Initially Randy’s wife is opposed to his spending time on this speaking/writing project. How did you identify with this conflict between the needs of the sick person versus the needs of loved ones? To what extent do you think this conflict reflected gender orientations? How do you deal with self-fulfillment issues when you have a deadly disease?
Balancing your own needs and the needs of loved ones can be the most complicated part of this whole ordeal. I don't want to make this any harder for my family than it already is, but I know that putting my own needs first does just that sometimes. I try to listen and understand where they are coming from, but I need to make my own choices in the end.
An example of this was when I decided to go to Africa a month after having surgery to remove a tumor from my right lung. As all good mom's would, my mom worried and wanted to protect me from further harm. As a mother myself, I understood that. But the trip was very important to me and, in the end, I put my own needs and dreams first, despite the worry it was causing my mom.
Randy's decision to go ahead with his projects were the best thing for his family in the long run. Loved ones shouldn't be left with the sorrow of knowing that the person never realized their dreams.
“Kids - more than anything else - need to know their parents love them. Their parents don’t have to be alive for that to happen.” How does this theme resonate for you in dealing with illness and family? He worries that his young children will not remember him. What thoughts have you had about the legacy of memory that you might leave your children or grandchildren?
My son is an adult, but I have thought about what I can leave him so that he will continue to feel my love and presence in his life, even after I'm gone. (Adam, if you are reading his, I'm not planning for that to happen for a long time!!). With such a young family, I can understand why that was so important to Randy.
I keep a journal of letters that I've been writing to Adam since he was a baby. This blog will someday become a record of who I was and what was important to me. I've considered writing a children's book about my life for future grandchildren. I plan to call it The Story of Amma (what I want my grandchildren to call me).
Randy tells about how he was raised as a child. How did your own upbringing impact on how you handled your diagnosis and subsequent struggle with disease and treatment?
I think being an introvert has had more of an impact than my childhood has. While I do reach out to other people and am open about my illness, I have needed time to process each development on my own. An important part of that process for me has been writing about my experiences and thoughts along the way.

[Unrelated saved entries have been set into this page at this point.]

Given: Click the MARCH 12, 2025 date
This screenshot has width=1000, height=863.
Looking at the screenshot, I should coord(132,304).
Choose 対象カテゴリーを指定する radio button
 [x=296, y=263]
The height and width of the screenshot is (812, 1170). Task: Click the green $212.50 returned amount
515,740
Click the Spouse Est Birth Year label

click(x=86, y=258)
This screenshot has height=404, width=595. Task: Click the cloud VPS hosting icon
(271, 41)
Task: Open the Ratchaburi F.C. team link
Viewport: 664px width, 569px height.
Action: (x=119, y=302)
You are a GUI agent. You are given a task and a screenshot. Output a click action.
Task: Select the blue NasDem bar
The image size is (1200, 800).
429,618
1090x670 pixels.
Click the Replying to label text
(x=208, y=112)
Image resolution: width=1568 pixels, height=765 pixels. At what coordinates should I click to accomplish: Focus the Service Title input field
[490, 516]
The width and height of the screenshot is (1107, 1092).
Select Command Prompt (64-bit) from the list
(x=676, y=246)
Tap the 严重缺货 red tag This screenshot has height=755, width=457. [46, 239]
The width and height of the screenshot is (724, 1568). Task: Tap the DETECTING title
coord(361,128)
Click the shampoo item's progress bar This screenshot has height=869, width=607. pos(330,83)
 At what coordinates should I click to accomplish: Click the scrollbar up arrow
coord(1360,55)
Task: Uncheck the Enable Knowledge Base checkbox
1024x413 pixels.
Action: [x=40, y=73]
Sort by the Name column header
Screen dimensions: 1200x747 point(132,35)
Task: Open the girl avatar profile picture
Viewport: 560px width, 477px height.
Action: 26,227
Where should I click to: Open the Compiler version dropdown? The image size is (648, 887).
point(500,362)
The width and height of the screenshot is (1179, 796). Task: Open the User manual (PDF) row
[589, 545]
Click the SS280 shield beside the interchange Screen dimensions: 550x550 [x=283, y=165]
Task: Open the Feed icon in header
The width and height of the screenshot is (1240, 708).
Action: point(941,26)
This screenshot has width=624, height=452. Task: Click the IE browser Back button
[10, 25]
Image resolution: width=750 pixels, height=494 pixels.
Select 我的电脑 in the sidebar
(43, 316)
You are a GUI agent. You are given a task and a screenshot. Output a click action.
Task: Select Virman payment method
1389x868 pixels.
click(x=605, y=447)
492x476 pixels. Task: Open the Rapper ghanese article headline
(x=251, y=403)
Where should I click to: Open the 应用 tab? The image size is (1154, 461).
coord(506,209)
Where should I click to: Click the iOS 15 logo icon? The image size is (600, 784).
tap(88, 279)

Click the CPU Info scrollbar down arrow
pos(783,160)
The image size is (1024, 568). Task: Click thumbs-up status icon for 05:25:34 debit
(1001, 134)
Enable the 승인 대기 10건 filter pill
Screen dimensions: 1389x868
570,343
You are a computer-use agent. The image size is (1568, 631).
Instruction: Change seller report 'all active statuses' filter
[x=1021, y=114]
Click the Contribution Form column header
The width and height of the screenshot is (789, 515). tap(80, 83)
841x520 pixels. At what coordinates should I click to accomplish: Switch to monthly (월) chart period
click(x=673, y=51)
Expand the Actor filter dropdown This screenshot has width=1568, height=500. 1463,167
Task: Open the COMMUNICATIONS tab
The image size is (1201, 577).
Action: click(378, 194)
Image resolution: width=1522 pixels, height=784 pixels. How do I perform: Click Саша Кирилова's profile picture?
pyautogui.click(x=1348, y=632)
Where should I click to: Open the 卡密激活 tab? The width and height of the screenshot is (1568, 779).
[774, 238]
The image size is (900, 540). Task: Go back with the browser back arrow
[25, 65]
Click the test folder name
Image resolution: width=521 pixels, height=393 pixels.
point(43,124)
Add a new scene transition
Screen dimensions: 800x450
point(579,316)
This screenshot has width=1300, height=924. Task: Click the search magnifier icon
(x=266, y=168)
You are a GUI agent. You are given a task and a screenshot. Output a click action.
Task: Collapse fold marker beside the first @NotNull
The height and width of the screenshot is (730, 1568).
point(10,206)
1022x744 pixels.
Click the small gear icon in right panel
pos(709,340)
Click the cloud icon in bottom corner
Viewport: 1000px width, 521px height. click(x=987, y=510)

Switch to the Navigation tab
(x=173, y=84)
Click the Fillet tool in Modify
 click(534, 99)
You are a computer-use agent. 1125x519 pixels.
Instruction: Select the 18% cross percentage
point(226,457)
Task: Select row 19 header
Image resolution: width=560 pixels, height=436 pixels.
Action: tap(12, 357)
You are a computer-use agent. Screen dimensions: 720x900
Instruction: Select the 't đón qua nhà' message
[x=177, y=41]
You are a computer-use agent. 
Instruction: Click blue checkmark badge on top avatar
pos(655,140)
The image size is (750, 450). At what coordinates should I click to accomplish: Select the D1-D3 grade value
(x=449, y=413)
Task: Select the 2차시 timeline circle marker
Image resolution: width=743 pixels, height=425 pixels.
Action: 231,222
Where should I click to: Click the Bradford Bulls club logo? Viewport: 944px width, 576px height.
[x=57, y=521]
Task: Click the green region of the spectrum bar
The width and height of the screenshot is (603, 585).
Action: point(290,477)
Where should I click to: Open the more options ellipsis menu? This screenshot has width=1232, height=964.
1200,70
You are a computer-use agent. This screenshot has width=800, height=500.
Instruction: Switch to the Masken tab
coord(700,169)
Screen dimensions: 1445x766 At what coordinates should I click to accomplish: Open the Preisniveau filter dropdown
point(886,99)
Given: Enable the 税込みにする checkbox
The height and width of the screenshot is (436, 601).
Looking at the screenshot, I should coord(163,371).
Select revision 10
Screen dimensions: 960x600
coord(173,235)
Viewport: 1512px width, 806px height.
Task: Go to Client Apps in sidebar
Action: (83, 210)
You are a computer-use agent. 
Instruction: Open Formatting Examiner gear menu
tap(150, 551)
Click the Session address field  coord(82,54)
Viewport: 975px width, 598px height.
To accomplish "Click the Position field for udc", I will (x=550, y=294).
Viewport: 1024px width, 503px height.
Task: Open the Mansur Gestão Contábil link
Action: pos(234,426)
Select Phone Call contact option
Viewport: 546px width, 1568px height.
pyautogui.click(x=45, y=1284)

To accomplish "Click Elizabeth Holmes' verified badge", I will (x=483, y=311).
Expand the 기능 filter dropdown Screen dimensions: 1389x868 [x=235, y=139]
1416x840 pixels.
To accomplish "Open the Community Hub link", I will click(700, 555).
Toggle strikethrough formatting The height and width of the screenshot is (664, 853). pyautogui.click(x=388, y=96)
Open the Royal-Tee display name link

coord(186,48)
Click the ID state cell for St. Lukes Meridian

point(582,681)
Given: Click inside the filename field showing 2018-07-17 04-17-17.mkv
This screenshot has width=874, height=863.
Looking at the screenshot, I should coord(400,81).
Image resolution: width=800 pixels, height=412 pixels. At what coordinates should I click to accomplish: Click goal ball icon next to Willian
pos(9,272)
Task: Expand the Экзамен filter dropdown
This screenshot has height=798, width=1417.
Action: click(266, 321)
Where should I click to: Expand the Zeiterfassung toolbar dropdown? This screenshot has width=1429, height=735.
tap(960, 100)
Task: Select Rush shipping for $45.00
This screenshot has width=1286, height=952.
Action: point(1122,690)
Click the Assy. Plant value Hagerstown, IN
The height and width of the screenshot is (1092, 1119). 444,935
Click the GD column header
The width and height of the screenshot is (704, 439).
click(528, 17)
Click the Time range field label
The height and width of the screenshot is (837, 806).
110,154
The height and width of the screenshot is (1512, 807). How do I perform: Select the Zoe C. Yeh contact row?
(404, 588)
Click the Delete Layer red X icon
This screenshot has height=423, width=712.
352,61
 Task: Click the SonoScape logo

The second section deals with how Randy strove to achieve childhood dreams. How has that worked out for you? How did cancer affect your pursuit of your dreams?
I'm striving more to achieve adult dreams than childhood ones. It has taken me over 50 years to understand who I am and what is important to me. I do have a 'bucket list' but found that creating a list of what I had already done in my life was an even more meaningful exercise. It was confirmation to me of what a great life I've already had and it gave me hope that I will continue to have amazing experiences for a long time to come.